_PROBLEM TO WORK ON_. Output the data below only from the line containing "Click the undo arrow in editor toolbar" up to and including the line containing "You are a computer-use", exact and with the pictures left out.
______________________________
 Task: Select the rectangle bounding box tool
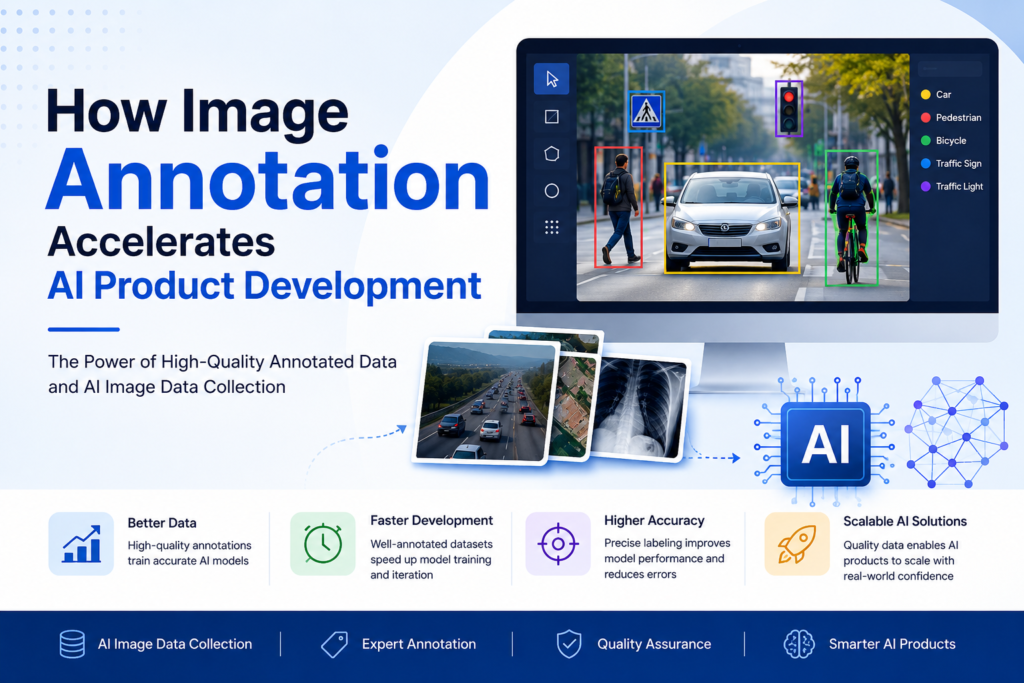pyautogui.click(x=551, y=117)
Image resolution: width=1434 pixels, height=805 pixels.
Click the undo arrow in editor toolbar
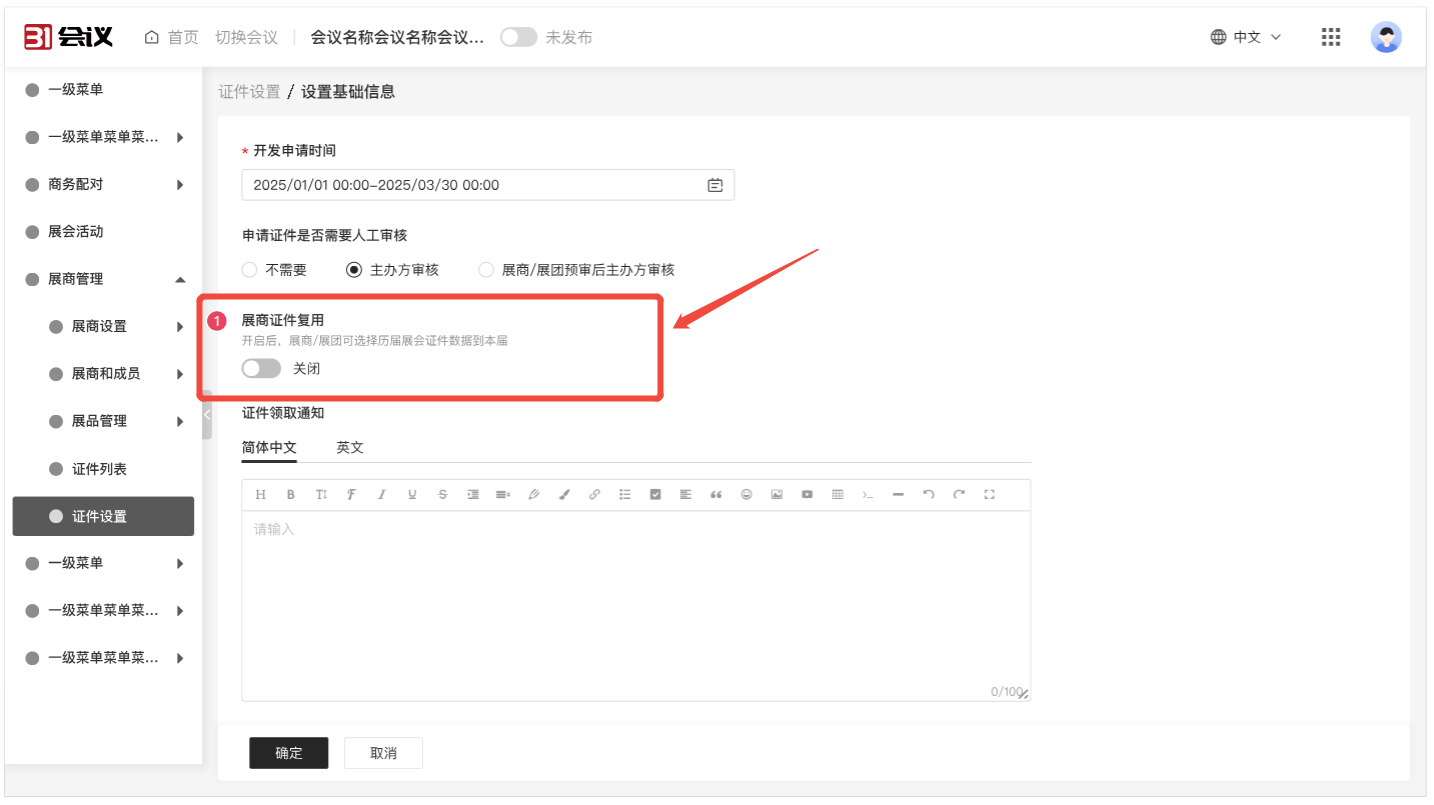click(928, 495)
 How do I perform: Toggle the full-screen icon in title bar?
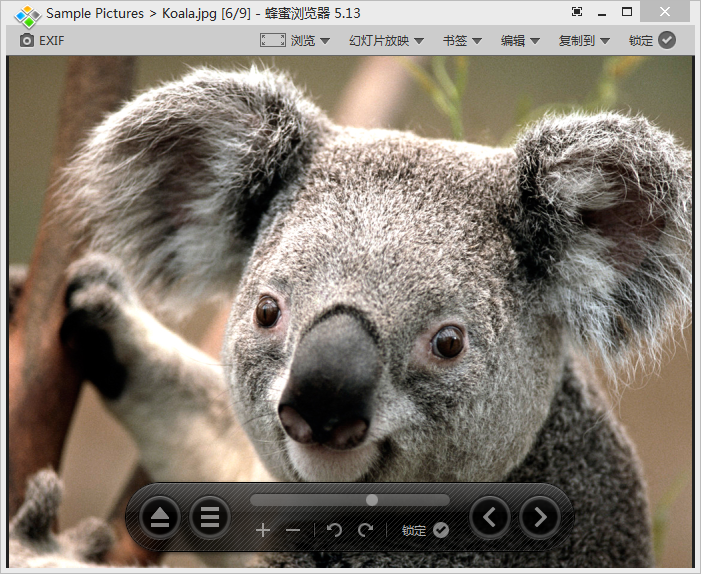pyautogui.click(x=577, y=12)
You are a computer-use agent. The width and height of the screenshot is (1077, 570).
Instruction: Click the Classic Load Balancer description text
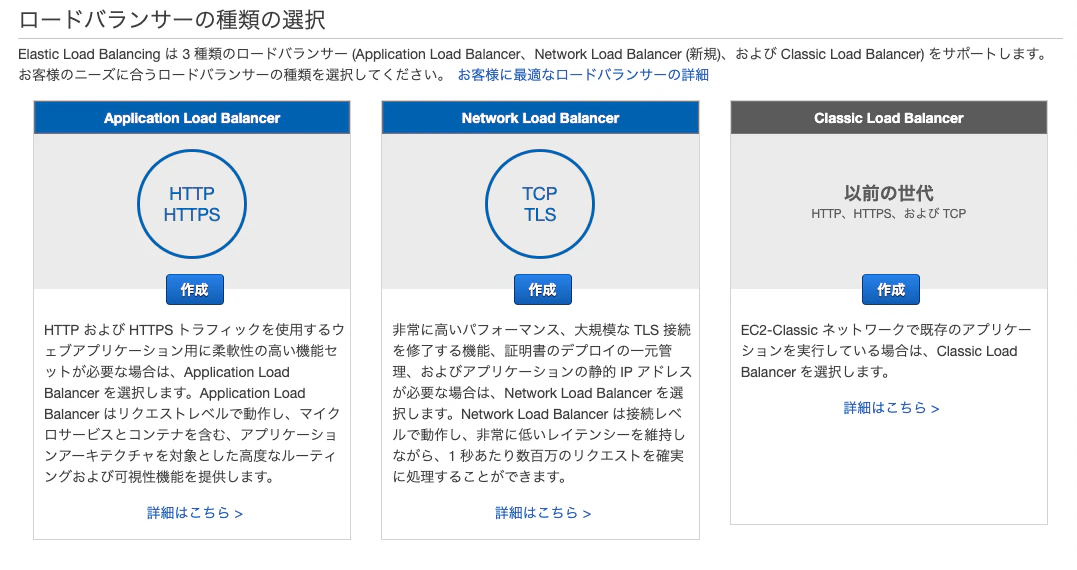click(x=886, y=351)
______________________________
_RESULT FOR THIS EXERCISE_.
Click the undo arrow in editor toolbar
click(928, 495)
 How do I perform: Toggle the full-screen icon in title bar?
pyautogui.click(x=577, y=12)
You are a computer-use agent. The width and height of the screenshot is (1077, 570).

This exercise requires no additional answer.